Las tardes de mayo son tibias y por eso, todas las tardes de los sábados de mayo también lo son, sobre todo cuando las calles se plagan por el transitar de la gente; cuando llegan al calendario y a la vida las fiestas de la Santa Cruz y los cohetes de arranque retumban, explotan en la lejanía de las nubes y por sobre los techos del caserío y las cúpulas de las iglesias. En los callejones del pueblo las bodegas de abastos exhiben las semillas y los chiles secos, anchos, pasilla, morita, mulato y si una polvareda apareciera, como sucede con frecuencia, la zona del mercado se inunda y en las narices de los marchantes las especias hacen perfumes delicados con las partículas de anís revoloteando en el ambiente, o fragancias duraderas, persistentes, si uno de los tenates que muestran el ajo molido, el comino o la pimienta, han quedado al descubierto. Pero de suceder una invasión repentina del mal aire, un tornadillo de los que bajan de la sierra; entonces el incauto debe llevarse un pañuelo para tapar boca y nariz, entrar rápido a una botica, que las hay muchas en este pueblo. Sólo habrá que esperar el tránsito de la pequeña aireada seca y entonces podrán embobarse con las estanterías repletas de infusiones, tinturas o licores fabricados a base de vino de jerez y hierbas medicinales; podrán leer los carteles que pregonan que sólo allí, se vende el bálsamo que cura la artritis, o incluso pueden llevar un frasco de la mejor vaselina, la perfumada, la que hace de las cabelleras más necias, un cabello sedoso, brillante. Pero si los vientecillos necios lo sorprenden en las proximidades de una zapatería, qué mejor para admirar los botines, las botas, los zuecos y los mocasines que por cierto, como a este pueblo no llegan artículos de lujo, son de un cuero duro, tieso. Aunque también hay huaraches de una a siete correas. Lo que no es recomendable será buscar refugio en una peluquería, menos cuando es un sábado caluroso, pues de entrada, no se encontrará dónde sentarse, hay mucha clientela que exige patilla en forma de hacha o casquete corto; y lo mismo sucede con las mercerías, son el punto de reunión para las mujeres que buscan hilos de colores, agujas de canevá, dedales y ensartadotes mágicos.

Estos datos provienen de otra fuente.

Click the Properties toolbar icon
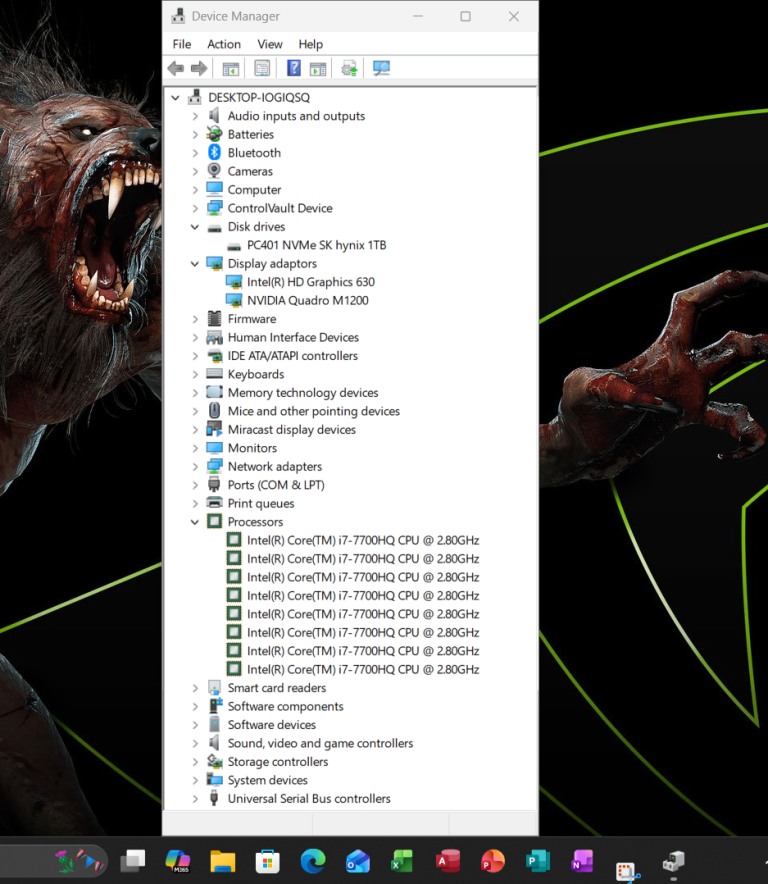768x884 pixels. [x=262, y=68]
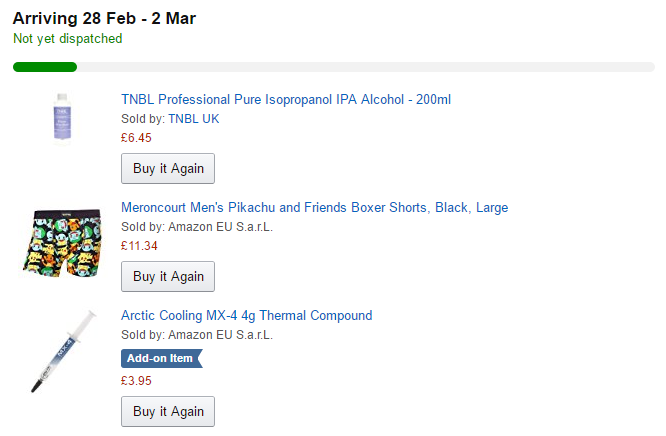Open Meroncourt Men's Pikachu Boxer Shorts link
Viewport: 666px width, 436px height.
point(314,207)
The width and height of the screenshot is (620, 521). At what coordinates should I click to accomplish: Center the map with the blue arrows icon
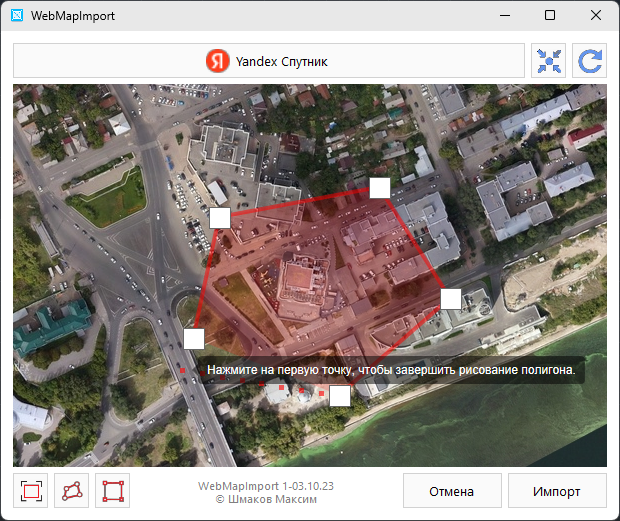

En sábado, todo en el pueblo se convierte en una romería, de las banquetas hacia las bodegas. Los empleados corren presurosos a las trastiendas y como hace calor, las personas se prefieren por buscar amparo en los quicios húmedos y de techumbres altas. Pero en la calle de La tapia el movimiento precisa lo contrario, la fiesta es adentro. Los que allí asisten ni siquiera advierten que la calle está empedrada con rectángulos bien labrados, les interesa, les precisa, apurar el largo pasillo revestido con manzarines que conduce al patio interno de los Baños Suripanta, que como dice su lema, se trata de un “servicio exclusivo para caballeros con clase”. Allí se ofrece el vapor turco y el baño ruso, masajes profesionales y bebidas estimulantes. Se trata del lugar más solicitado por hombres de todas las calañas y condiciones. Albañiles, sastres, transportistas, ferrocarrileros, profesores, policías e incluso uno que otro cura que desearía pasar inadvertido; clientela segura de cada sábado, pieles resecas y mugrientas que se tallan con estropajos de zacate nuevo y jabón de olor… cueros magullados por las fricciones que les hacen las yemas de dedos que aprovechan las bondades del vapor y el agua fría.
Pero mayo no termina en los chorros helados que salen de las regaderas, principia en las hojas de los calendarios y también en la nueva cuota de los Suripanta, cuyos dueños se aprovecharon que ese día coincidía sábado y era tres y los muy desvergonzados aumentaron diez centavos a cada servicio. No por ello disminuyó la clientela, porque aquel servicio exclusivo para caballeros con clase valía el abuso. Y al que no le gustara, pues sencillo, que se largara con sus mugres a otros baños, que de apestosos está lleno el mundo.